Text segment

#####

But PPs are not the only elements that "extend otherwise basic clauses": Consider, for example,

He wrote a love letter yesterday
He wrote a love letter last year
He carefully wrote a love letter
He wrote a love letter alone (in his room)
...

None of these are phrases headed by a preposition, but nevertheless they serve a similar job as the examples mentioned by you: They modify a structure that is itself already a full sentence.

In general, as Atamiri already mentioned, such phrases are called free modifiers or adjuncts1. This is a very broad term for anything which in some way modifies something else .
In the case of clausal modifiers, this comprises most commonly PPs and adverb phrases (= AdvPs) (i.e. phrases that are headed by an adverb, such as quickly), sometimes external adjectives (such as alone, which is an adjective that in fact predicates over the subject rather than the verb phrase) or noun phrases (such as last year, which is phrase that is headed by a noun and in turn modified by an adjective).
Oftentimes, modifiers that act on sentence-level like the above mentioned ones are also called adverbials, but this is discouraged by some syntacticians as "adverbial" might suggest the underlying part of speech were an adverb (like quickly), which is not necessarily the case (as with PPs, for example).
But there are modifiers for other types of elements than just sentences: For example, adjectives/adjective phrases can serve as modifiers to noun phrases (e.g. big in big shoes), and PPs can also modify noun phrases (e.g. on the table in the books on the table).

Other than so-called complements or arguments2, adjuncts are not selected/subcategorized for by other elements: There is nothing in the sentence which requires them to be there, and the sentence would remain grammatical and pertain its meaning if they were left away. They merely add some more local/temporal/... information to the structure they attach to and are thus modifying the sentence.3
In contrast, arguments/complements are grammatically required and contribute to the core meaning of the sentence: For example, a love letter is an argument selected by the verb wrote, and night is a noun phrase complement selected by the head at. Without them, the structure would be ungrammatical or drastically change its meaning4.

#####

Task objective
Answer these questions using the text on modifiers and adjuncts:
1. Besides "free modifiers," what other term does the text give for such phrases?
2. Which adjective does the text say predicates over the subject rather than the verb phrase?
3. What does the text name as an argument selected by the verb "wrote"?

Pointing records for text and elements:
#####

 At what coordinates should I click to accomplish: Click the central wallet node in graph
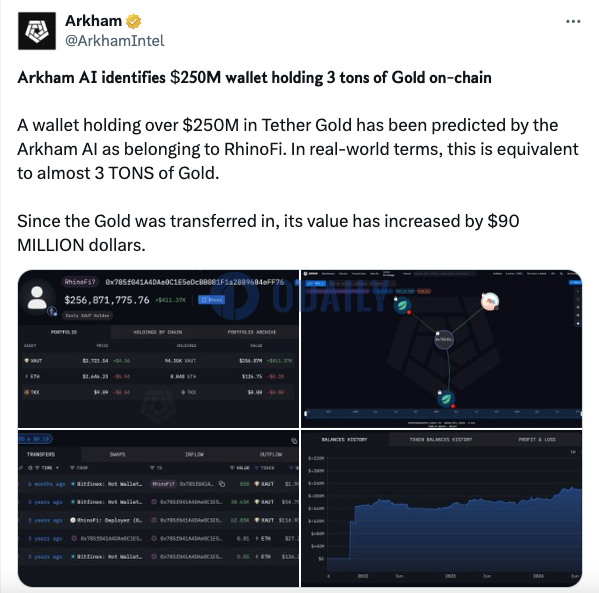(x=444, y=339)
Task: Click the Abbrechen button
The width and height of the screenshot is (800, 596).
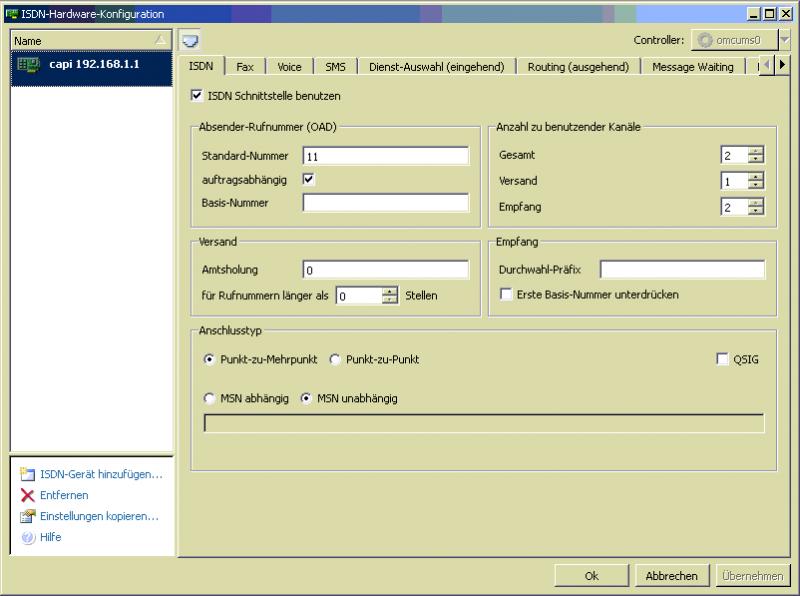Action: [671, 576]
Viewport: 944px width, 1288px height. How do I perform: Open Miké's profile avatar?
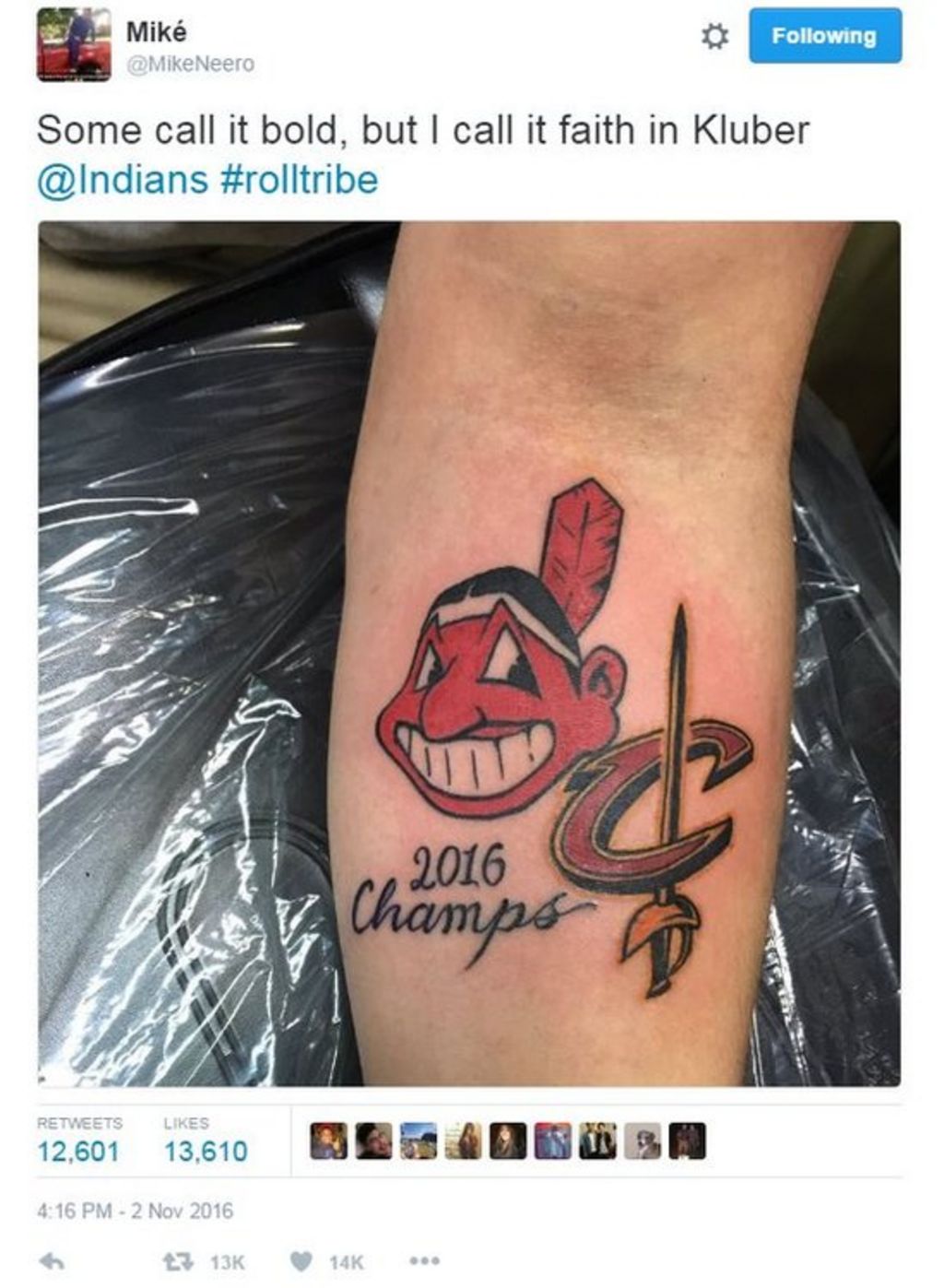(x=74, y=45)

#####

Answer below
1. Such phrases are also called adjuncts.
2. The adjective is "alone."
3. The argument is "a love letter."